In this preamble, we load the gstlearn library and clean the workspace.
rm(list=ls())
library(gstlearn)
library(ggplot2)
library(ggpubr)
library(ggnewscale)
plot.setDefaultGeographic(dims=c(8,8))
We load two data bases:
dat
containing point observations of two
variables across Scotland: the elevation (Elevation
) and
the temperature (January_temp
, then renamed as
Temperature
)target
containing a grid of points covering
Scotland with a selection variable (inshore
) selecting the
points that are on land, and a variable (Elevation
) giving
the elevation at every point on land## Data points
fileNF = loadData("Scotland", "Scotland_Temperatures.NF")
dat = Db_createFromNF(fileNF)
### Rename the temperature variable
dat$setName("*temp", "Temperature")
## Target grid
fileNF = loadData("Scotland", "Scotland_Elevations.NF")
target = DbGrid_createFromNF(fileNF)
The target
data base a (grid) map of the elevation
across Scotland.
target
##
## Data Base Grid Characteristics
## ==============================
##
## Data Base Summary
## -----------------
## File is organized as a regular grid
## Space dimension = 2
## Number of Columns = 4
## Total number of samples = 11097
## Number of active samples = 3092
##
## Grid characteristics:
## ---------------------
## Origin : 65.000 535.000
## Mesh : 4.938 4.963
## Number : 81 137
##
## Variables
## ---------
## Column = 0 - Name = Longitude - Locator = x1
## Column = 1 - Name = Latitude - Locator = x2
## Column = 2 - Name = Elevation - Locator = f1
## Column = 3 - Name = inshore - Locator = sel
Let us plot its content.
ggDefaultGeographic() + plot(target, nameRaster="Elevation",
flagLegendRaster=TRUE,palette="Spectral",
legendNameRaster="Elevation (m)")
The dat
data base contains 236 (point) samples of two
variables across Scotland: elevation and temperature.
dat
##
## Data Base Characteristics
## =========================
##
## Data Base Summary
## -----------------
## File is organized as a set of isolated points
## Space dimension = 2
## Number of Columns = 5
## Total number of samples = 236
##
## Variables
## ---------
## Column = 0 - Name = rank - Locator = NA
## Column = 1 - Name = Longitude - Locator = x1
## Column = 2 - Name = Latitude - Locator = x2
## Column = 3 - Name = Elevation - Locator = NA
## Column = 4 - Name = Temperature - Locator = z1
We can use the dbStatisticsPrint
function to compute
statistics on variables of a Db
. We specify
Db
of interest (argument db
),names
),opers
).
This last argument is set through a EStatOption_fromKeys
function, which we call with a vector containing the (abbreviated) names
of the statistics (run EStatOption_printAll()
for the full
list)flagIso
allowing to specify whether we want to
compute the statistics for each variable separately
(flagIso=TRUE
), or whether we want to compute “filtered”
statistics (flagIso=FALSE
).
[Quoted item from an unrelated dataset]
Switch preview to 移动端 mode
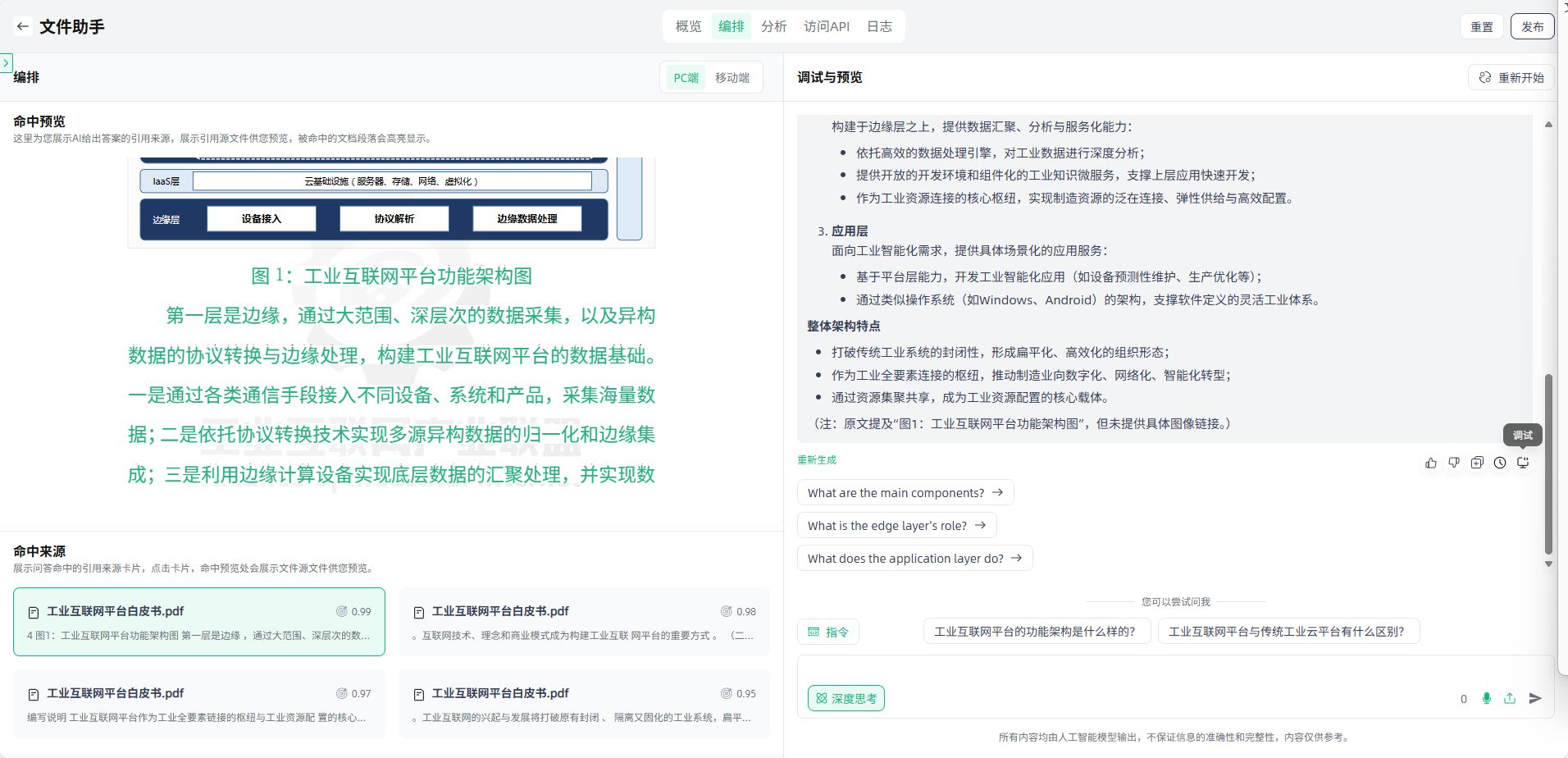Viewport: 1568px width, 758px height. [x=732, y=78]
In the latter case, we compute
the statistics while only using the points where all the variables are
defined.For instance, let us count the number of observations of each
variable using the dbStatisticsPrint
.
dbStatisticsPrint(dat, names = c("Elevation", "Temperature"),
opers=EStatOption_fromKeys(c("NUM")),
flagIso = FALSE, title="Number of observations", radix="")
##
## Number of observations
## ----------------------
## Number
## Elevation 236
## Temperature 151
## NULL
Since the data base dat
contains 236 samples, we can
conclude that the Elevation
variable is defined at every
point, but not the Temperature
variable. Similarly, we can
compute the mean and the extreme values of each variable in the
observation data base.
dbStatisticsPrint(dat, names = c("Elevation", "Temperature"),
opers=EStatOption_fromKeys(c("MEAN","MINI","MAXI")),
flagIso = FALSE, title="Statistics of observations", radix="")
##
## Statistics of observations
## --------------------------
## Minimum Maximum Mean
## Elevation 2.000 800.000 146.441
## Temperature 0.600 5.200 2.815
## NULL
Finally, we compute the mean and the extreme values of the elevation in the target data base.
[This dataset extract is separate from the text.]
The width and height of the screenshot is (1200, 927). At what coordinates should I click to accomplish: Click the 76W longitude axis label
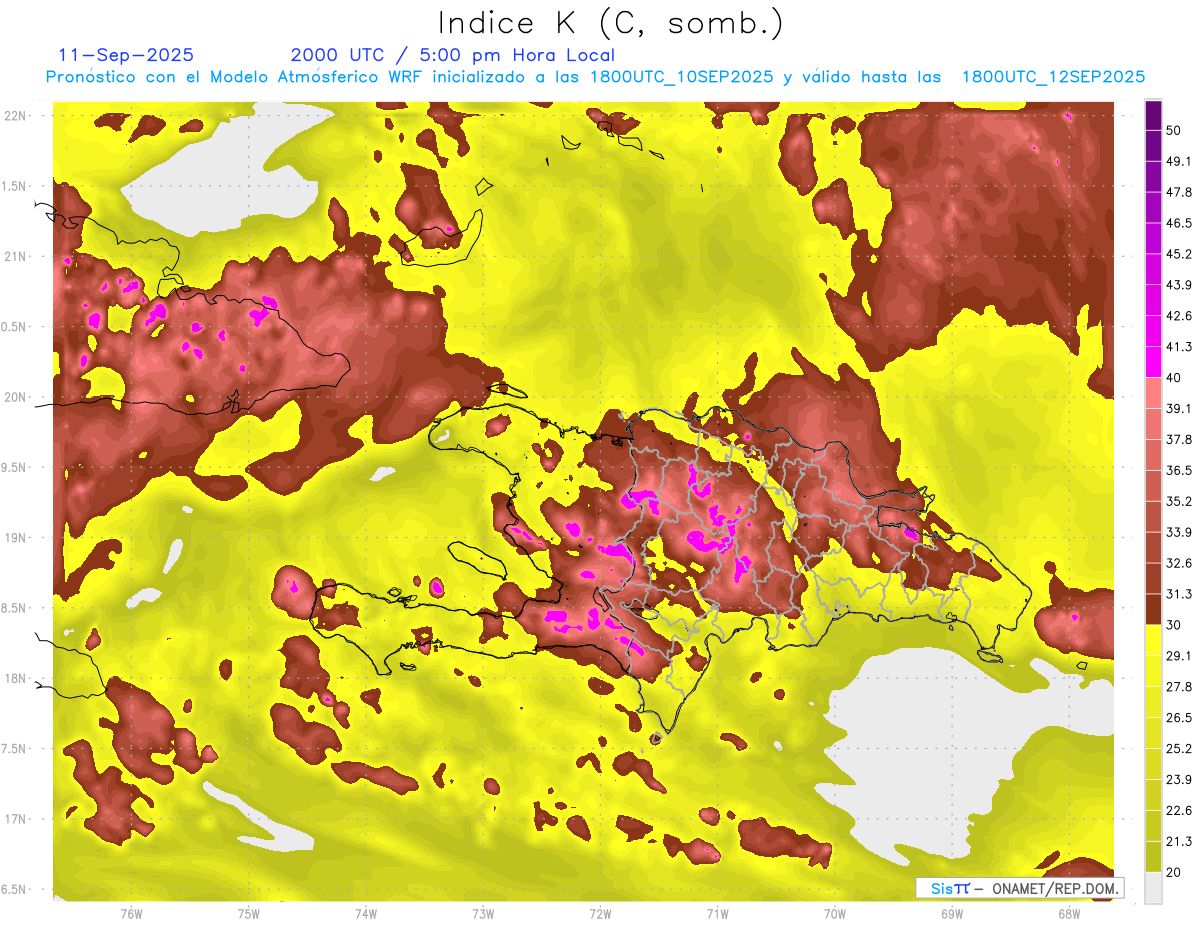click(x=131, y=914)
dbStatisticsPrint(target, names = c("Elevation"),
opers=EStatOption_fromKeys(c("MEAN","MINI","MAXI")),
flagIso = FALSE, title="Statistics of target", radix="")
##
## Statistics of target
## --------------------
## Minimum Maximum Mean
## Elevation 0.000 1270.000 241.152
## NULL
We can then compute the filtered mean, minimum and maximum for the
Elevation
and Temperature
variables as
follows:
dbStatisticsPrint(dat, names = c("Elevation", "Temperature"),
opers=EStatOption_fromKeys(c("MEAN","MINI","MAXI")),
flagIso = TRUE, title="Filtered statistics of observations", radix="")
##
## Filtered statistics of observations
## -----------------------------------
## Minimum Maximum Mean
## Elevation 3.000 387.000 87.974
## Temperature 0.600 5.200 2.815
## NULL
As explained above, the first row of the table contains contains the
mean, the minimum and the maximum of the observations of the
Elevation
variable, over all the locations where both the
Elevation
na Temperature
variables are defined
(i.e. in our case, all the points where the temperature is defined).
Hence, we see that the points where the temperature is observed are
located at relatively low altitudes within the Scottish landscape.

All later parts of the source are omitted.